**WHAT YOU NEED TO DO**. Set down, word for word, the stretch of the discussion on Rust's standard library and enterprise policies from "It's not a constraint" through "in big corporations.".

**QUOTED PASSAGE**.
********

Linking the language and the libraries together is a mistake.

4 comments

I disagree.

In the enterprise space it is quite common that we only get to use what it is in the computer and access to anything else is strictly controlled by IT.

So if it isn't in the standard library or some internal library mirror, we don't get to use it, as simple as that.

I think it would be terrible for Rust design/evolution/policy be constrained with that kind of enterprise badness that basically bans crates.io, and crates.io is an awesomeaspect of the Rust ecosystem.
I can tell it is lots of "fun" when you can only use a Maven mirror, with approved jars.

To get a jar into that mirror, a request needs to be sent to the legal team describing the license and business case use, after approval the IT team will add the said jar to the mirror.

The same applies to version upgrades of already approved jars.

This is a typical scenario I had already in a couple of projects.

I agree that this sucks, but not doing it that way is dangerous for the company because developers might not care enough about license compliance when they include some stuff into their project.
I also agree, as I have been through what happens when developers do exactly that and then it gets discovered the worse way.
You willingly subject yourself to this? Why?
Just a guess: it pays the rent.
It's not a constraint as much as it is a consideration imo.
So maybe there's value in shipping a "standard bundle" that includes popular libraries or some such. But it's not worth distorting the whole language design to accommodate bad policies.
Might be, however those bad policies are quite standard in big corporations.
I see where you're coming from, but I feel like it would be a mistake to expect the language or std lib to try to solve problems that are effectively organizational/cultural issues.
Plus, python's std lib is a mumbo jumbo of all sorts, there is no API coherence.

********

**DATA RECORDS**.
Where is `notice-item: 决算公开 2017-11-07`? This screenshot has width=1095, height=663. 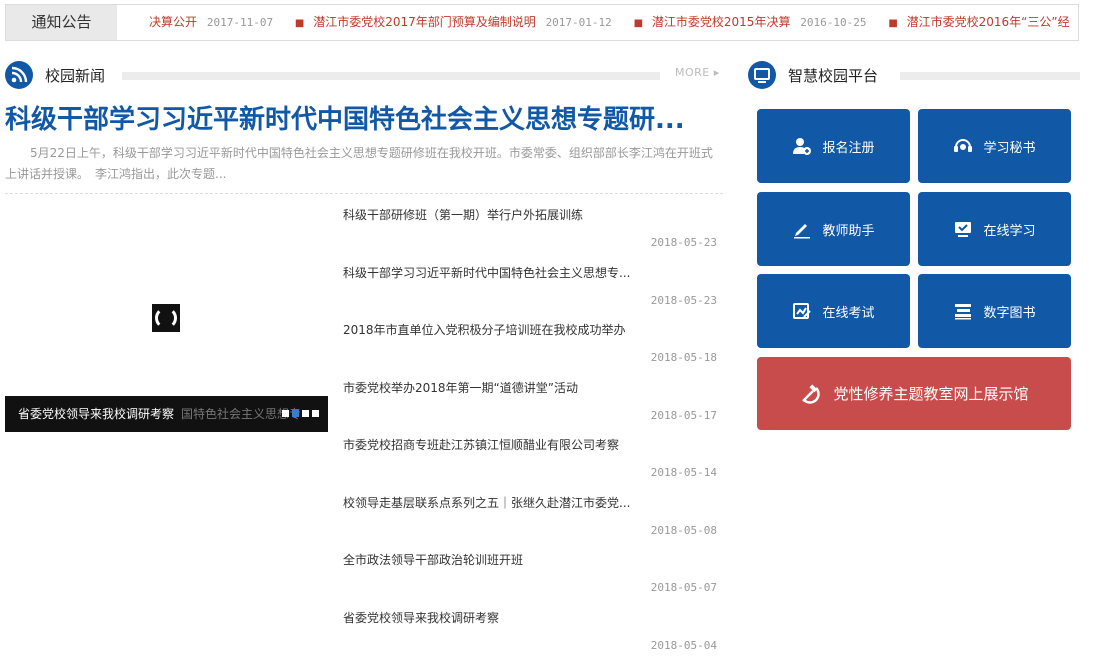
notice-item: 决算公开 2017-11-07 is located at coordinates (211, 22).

********

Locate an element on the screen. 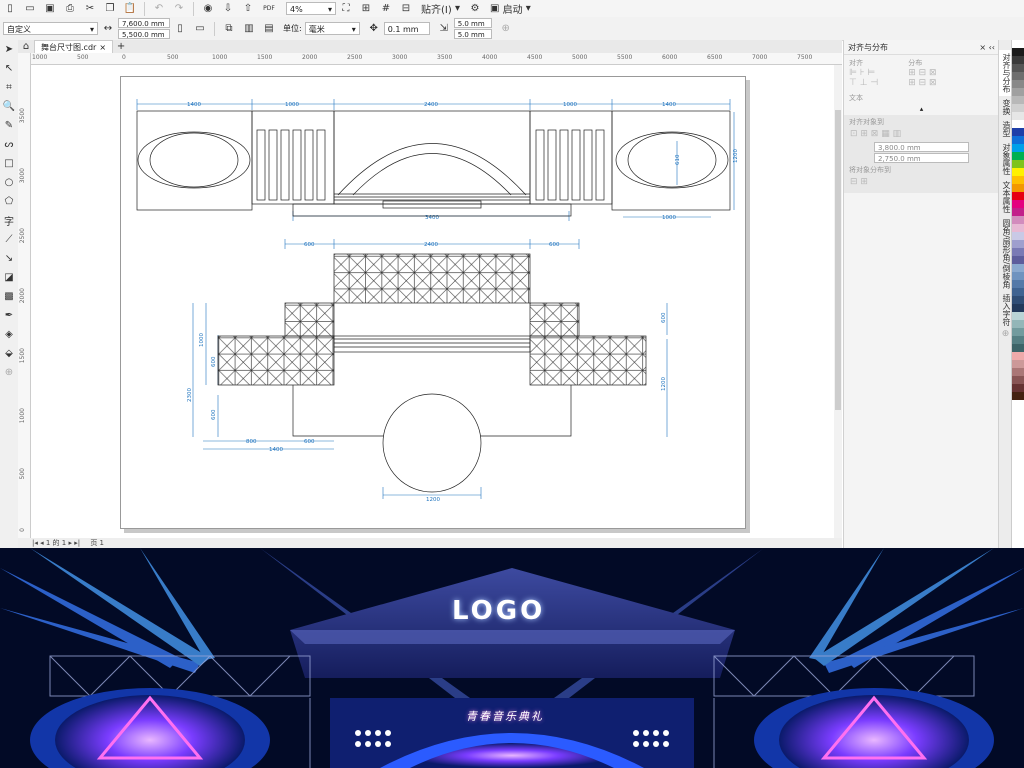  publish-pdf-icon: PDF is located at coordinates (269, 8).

********

**TASK SOLUTION**.
It's not a constraint as much as it is a consideration imo.
So maybe there's value in shipping a "standard bundle" that includes popular libraries or some such. But it's not worth distorting the whole language design to accommodate bad policies.
Might be, however those bad policies are quite standard in big corporations.